Last week, the director of the Centers for Disease Control and Prevention (CDC) told governors to be prepared for the “large-scale” distribution of a coronavirus vaccine by Nov. 1, according to a letter obtained by NBC News.

In the letter dated August 27, CDC director Dr. Robert Redfield said the agency had contracted with a pharma company, McKesson Corp., to distribute hundreds of millions of coronavirus vaccine doses to medical facilities and health departments across the nation in the fall.

Dr. Redfield called the effort “massive” and asked states for their help expediting applications for distribution facilities, which will be set up and operated by McKesson.

The CDC director added, “If necessary, the agency asks you to consider waiving requirements that would prevent these facilities from being fully operational by November 1, 2020.”

However, it is still uncertain whether a vaccine will be ready by then or which manufacturer will make it.

The November 1 target date is just two days before the presidential election.

Banner Health, which operates 28 hospitals in Arizona, said it had been asked by the CDC and local health authorities to “proactively prepare” for vaccine distribution.

It said, “While we do not yet know definitively when a vaccine will be available, pre-planning will ensure we can effectively meet the needs of our communities.”

FDA Commissioner Dr. Stephen Hahn told The Financial Times that the federal agency could fast track a vaccine.

He said, “We may find that appropriate. We may find that inappropriate. We will make a determination.” It was not clear which company will get the approval.

Two vaccine candidates — one led by Moderna and the National Institutes of Health (NIH) and another led Pfizer and BioNTech — began Phase 3 clinical trials this summer.

Another company, AstraZeneca, is working on its vaccine candidate, which has begun its Phase 3 trials this week.

On Wednesday, Dr. Anthony Fauci, head of the National Institute of Allergy and Infectious Diseases (NIAID) said on NBC’s “TODAY” that he believed a COVID-19 vaccine would be developed by the end of the year.

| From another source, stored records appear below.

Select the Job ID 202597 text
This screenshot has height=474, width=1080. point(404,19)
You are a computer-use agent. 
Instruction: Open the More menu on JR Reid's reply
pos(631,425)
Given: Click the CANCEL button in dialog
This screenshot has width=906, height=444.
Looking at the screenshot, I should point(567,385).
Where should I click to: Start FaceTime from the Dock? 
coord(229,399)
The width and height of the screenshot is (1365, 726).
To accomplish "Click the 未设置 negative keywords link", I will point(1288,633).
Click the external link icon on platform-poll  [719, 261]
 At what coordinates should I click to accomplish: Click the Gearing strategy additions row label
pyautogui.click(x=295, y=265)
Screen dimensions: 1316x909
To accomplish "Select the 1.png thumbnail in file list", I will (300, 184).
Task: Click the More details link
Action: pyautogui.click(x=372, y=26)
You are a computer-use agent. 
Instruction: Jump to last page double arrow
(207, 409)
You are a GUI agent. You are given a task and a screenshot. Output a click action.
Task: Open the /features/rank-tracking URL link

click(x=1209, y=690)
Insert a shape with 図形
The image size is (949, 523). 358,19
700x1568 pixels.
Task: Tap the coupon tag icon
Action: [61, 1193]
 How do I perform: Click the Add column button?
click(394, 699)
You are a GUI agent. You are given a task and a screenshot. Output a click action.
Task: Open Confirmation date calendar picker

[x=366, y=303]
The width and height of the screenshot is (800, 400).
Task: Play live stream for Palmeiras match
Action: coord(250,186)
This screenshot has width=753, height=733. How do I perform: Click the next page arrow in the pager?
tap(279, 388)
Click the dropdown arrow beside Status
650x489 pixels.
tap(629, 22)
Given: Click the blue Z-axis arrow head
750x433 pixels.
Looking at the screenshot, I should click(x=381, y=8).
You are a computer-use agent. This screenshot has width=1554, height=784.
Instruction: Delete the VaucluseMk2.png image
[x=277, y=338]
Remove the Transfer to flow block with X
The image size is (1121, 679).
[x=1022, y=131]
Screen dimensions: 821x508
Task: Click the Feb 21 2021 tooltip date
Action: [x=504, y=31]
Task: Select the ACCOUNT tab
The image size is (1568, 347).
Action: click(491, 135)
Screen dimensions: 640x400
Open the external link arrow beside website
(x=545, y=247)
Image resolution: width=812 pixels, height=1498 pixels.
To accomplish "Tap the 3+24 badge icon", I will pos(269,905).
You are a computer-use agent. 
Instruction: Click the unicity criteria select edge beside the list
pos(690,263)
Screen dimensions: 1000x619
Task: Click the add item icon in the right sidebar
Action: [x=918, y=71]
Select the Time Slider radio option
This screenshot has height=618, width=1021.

However, Dr. Fauci added that he would not be comfortable with a vaccine unless its clinical trials show it “to be clearly safe and effective.”

The NIAID director went on to say a potential coronavirus vaccine could be available if the trials produce overwhelmingly positive results. Dr. Fauci said he had observed many clinical trials that are operated under the FDA’s Emergency Use Authorization method. He said, “But they’ve been done when there was enough data that you would really feel comfortable that it was safe.”